By Sam Crites,
SCS eighth grader
With all of the new technology and resources that are coming into play, the scale of engineering and technology is getting more and more massive all the time. But it will be the next generation that will have the chance to harness and fill this gap. How can we get more kids to get into engineering to do this? The FIRST (For Inspiration and Recognition of Science and Technology) foundation is doing just this, holding annual robotics competitions for kids from kindergarten through college. They are giving kids a firsthand experience in the world of engineering, and by doing so, making the world a better place.
FIRST has many different leagues that are unique for each age group. The FLL league (FIRST LEGO League, grades 4-8) and Jr. FLL (Jr. FIRST LEGO League, grades K-3) have an opportunity to work with LEGO MINDSTORMS bots, a plastic, youth-oriented system with a fun and simple programming system for an easy start into engineering and technology. After getting lots of experience with the MINDSTORMS bots, you have the opportunity to go the next level with the FTC (FIRST Tech Challenge, grades 7-12) and FRC (FIRST Robotics Competition, grades 9-12) leagues, when you then work with the TETRIX platform. TETRIX uses much stronger motors and metal parts, which have a much more open source and rugged feel to the robotics. You have the opportunity to work with some very strong robots with many extreme capabilities.

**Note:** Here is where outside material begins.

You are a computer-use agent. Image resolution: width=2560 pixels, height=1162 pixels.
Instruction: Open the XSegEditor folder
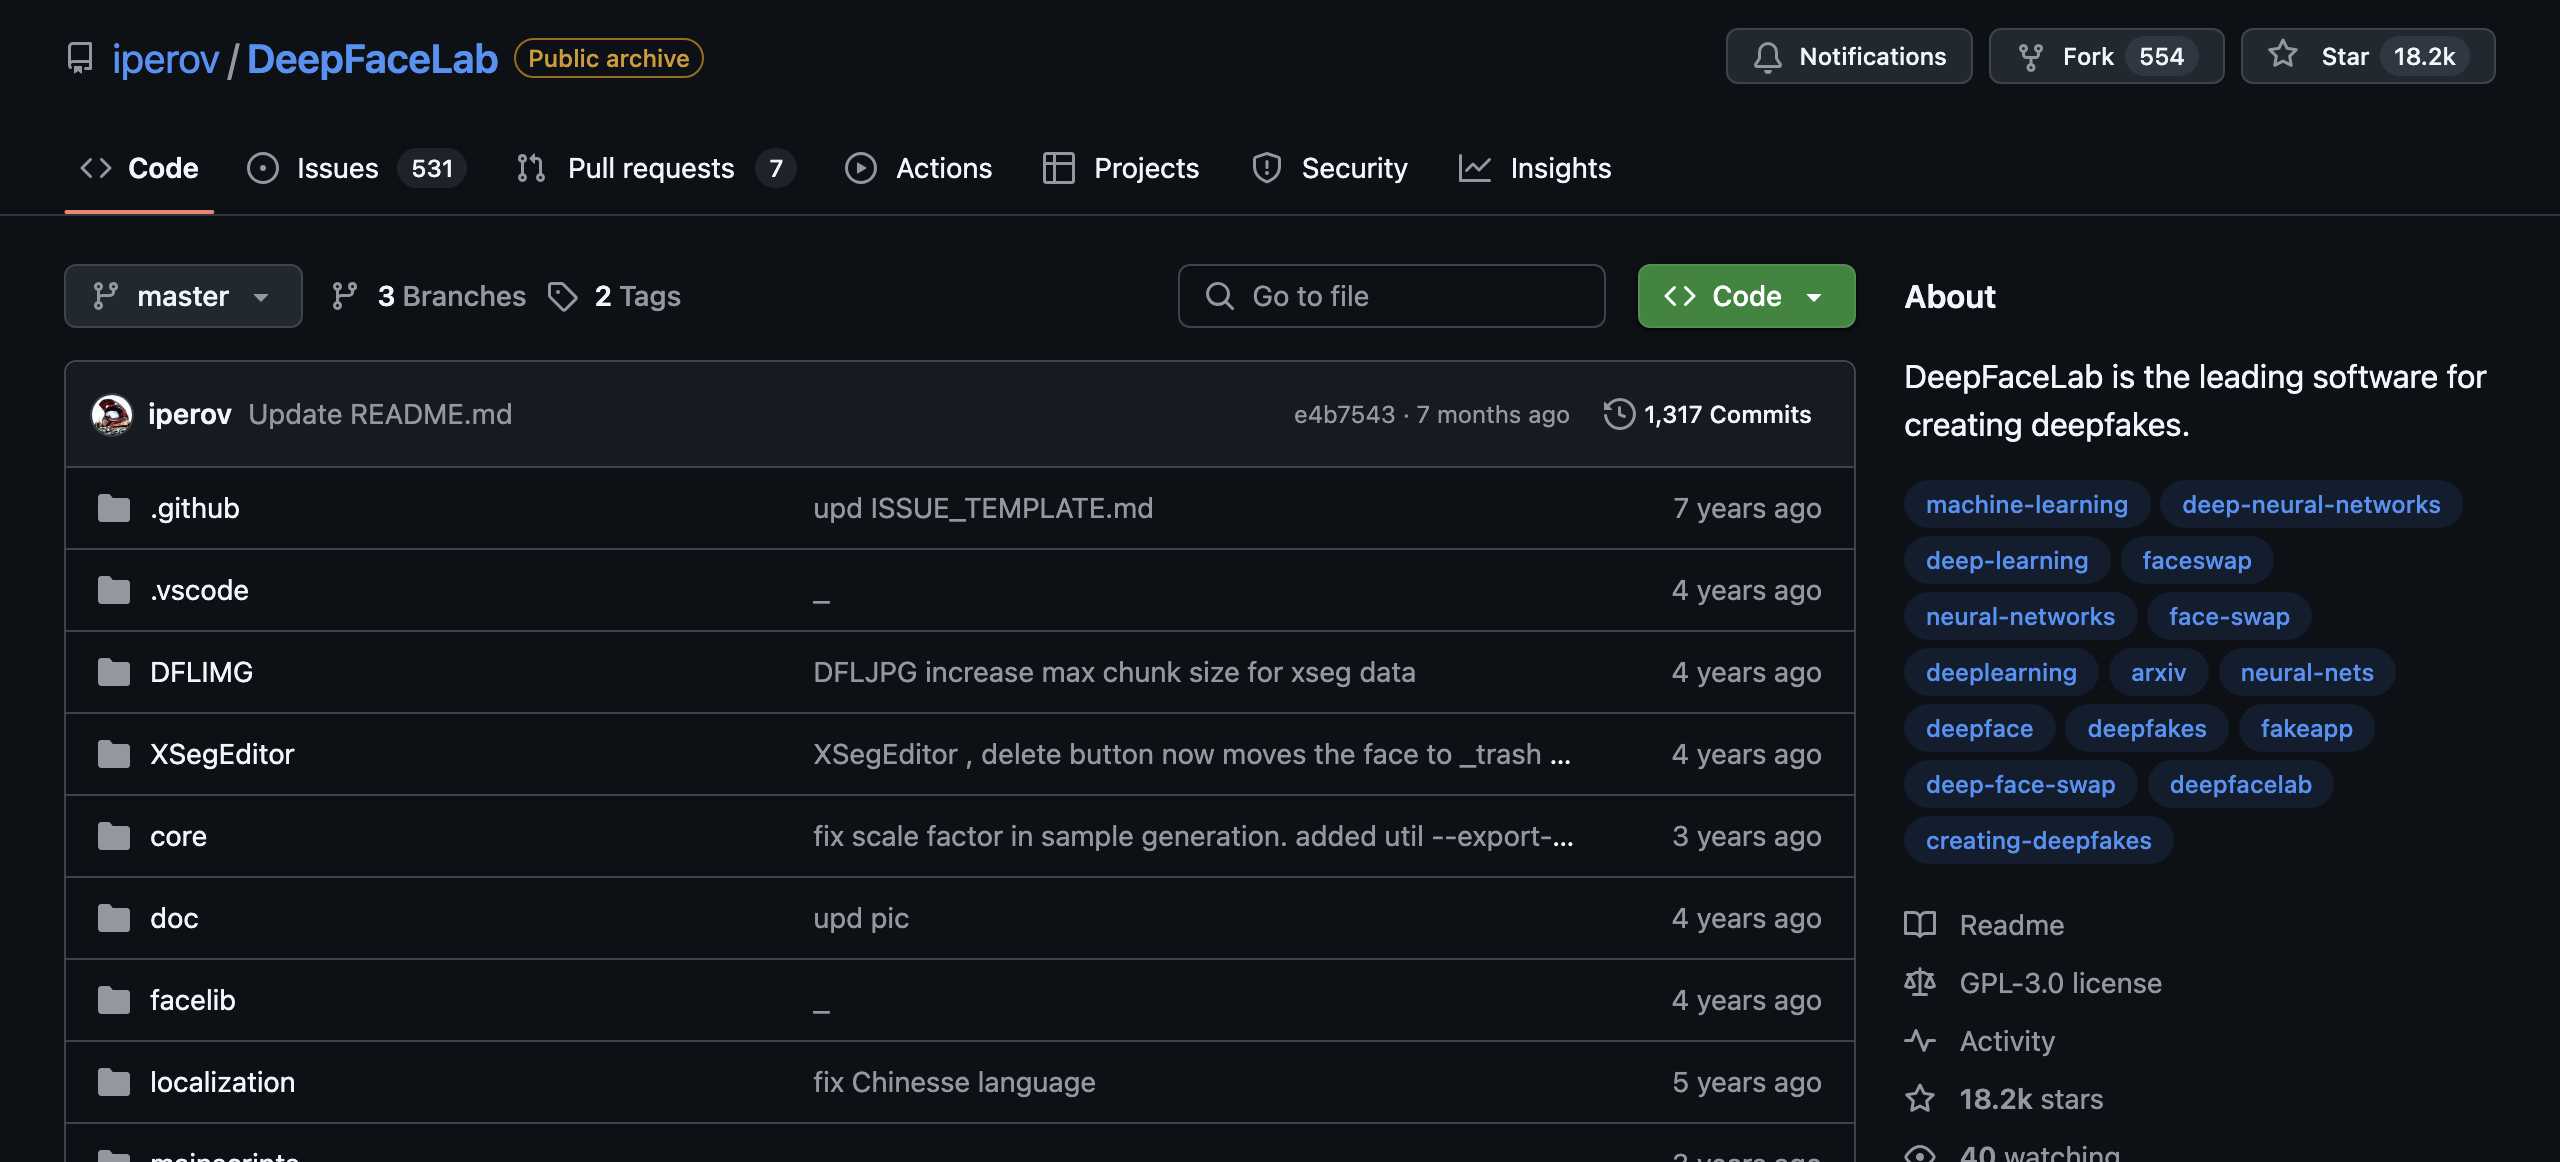pyautogui.click(x=222, y=754)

The founder of FIRST, Dean Kamen (inventor of the Segway), has a vision of more children being exposed to technology. In his own words, his goal is “[to] transform our culture by creating a world where science and technology are celebrated and where young people dream of becoming science and technology leaders.” And at the Champlain Maker Faire two years ago, we had the privilege of Dean Kamen himself giving a speech. It was certainly one of the most amazing experiences that I had ever had. With organizations like FIRST, we can achieve this goal, making the world of science and engineering one that children would like to be part of.